**EXCERPT**
= = =
Based on this, we can estimate the scale of  $\mathbb{E}(\|x_{l,i}^{post,5}\|_2^2)$  as follows.

$$\begin{aligned} \mathbb{E}(\|x_{l,i}^{post,5}\|_2^2) &= \mathbb{E}(\|x_{l,i}^{post,3}\|_2^2) + \mathbb{E}(\|x_{l,i}^{post,4}\|_2^2) \\ &\quad + 2\mathbb{E}(x_{l,i}^{post,3} x_{l,i}^{post,4\top}) \end{aligned} \quad (11)$$

$$= \mathbb{E}(\|x_{l,i}^{post,3}\|_2^2) + \mathbb{E}(\|x_{l,i}^{post,4}\|_2^2)$$

$$+ \frac{2}{n} \mathbb{E}(\sum_{j=1}^n \text{ReLU}(x_{l,j}^{post,3} W^{1,l}) W^{2,l} x_{l,i}^{post,3\top}) \quad (12)$$

$$= \mathbb{E}(\|x_{l,i}^{post,3}\|_2^2) + \mathbb{E}(\|x_{l,i}^{post,4}\|_2^2) = d + \frac{d}{2} = \frac{3}{2}d \quad (13)$$

Using similar technique we can bound  $\mathbb{E}(\|x_{l,i}^{pre}\|_2^2)$  for the

Pre-LN Transformer.
= = =
**WRITTEN EXERCISE**
Give every equation number shown in parentheses in the excerpt above.

**COLLECTED DATA**
= = =
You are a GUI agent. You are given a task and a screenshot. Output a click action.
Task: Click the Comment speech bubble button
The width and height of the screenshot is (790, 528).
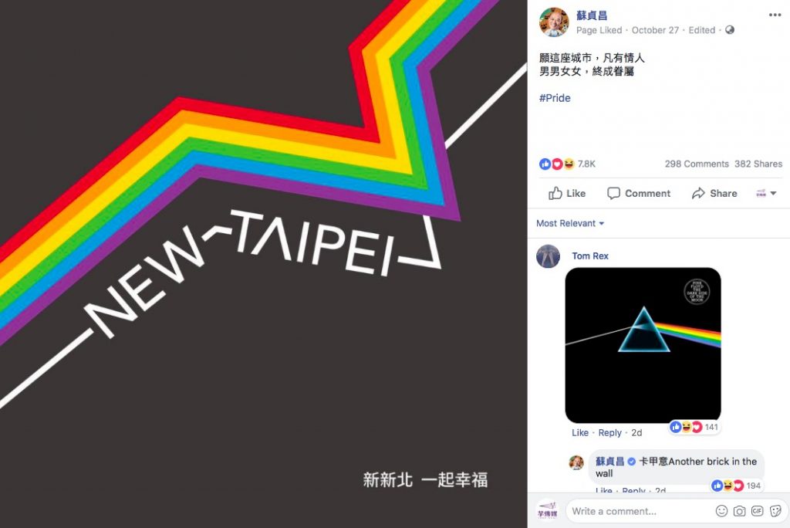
= = =
**TASK OUTPUT**
(11), (12), (13)